Study: Faith is the Strongest Predictor of Altruism
From poverty to drug abuse to unemployment and other challenges, social problems include a variety of ills that damage society from the inside out. Our communities and churches cannot thrive if such problems are unknown or ignored. Of all groups, it is the religious — those motivated not just by a social conscience but also by a belief in the divinity of each person — who should be in the vanguard of lifting our neighbors’ burdens.
Interestingly, new Pew Research Center findings say the share of U.S. adults who think houses of worship contribute "not much" or "nothing" to solving important social problems has nearly doubled since 2001 (from 21 percent then to 39 percent today). Of those within the religious fold, 74 percent of weekly churchgoers say churches contribute "a great deal" or "some" to solving social problems, while 49 percent of those who attend less often agree.

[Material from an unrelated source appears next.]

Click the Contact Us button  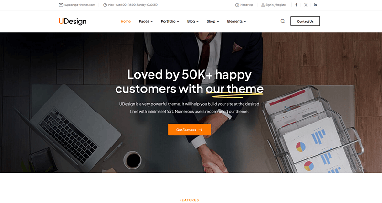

While Pew’s report focused on what some think churches do, studies of what believers say they do (such as this one) indicate faith is the strongest predictor of generosity, altruism, trust and civic involvement among Americans. So why this gap between the perception of some and the experience of others? How can this gap be bridged, and whose responsibility is it to do that?
In part, this Pew report could simply be a reflection of a growing unawareness of religion. After all, the ranks of the religiously unaffiliated continue to rise, creating a sizeable chunk of U.S. adults (nearly 25 percent) who are likely unaware of the day-to-day happenings inside churches. But we know this isn’t the only possible cause because Pew’s finding also show that not even all regular churchgoers think their houses of worship are solving social problems.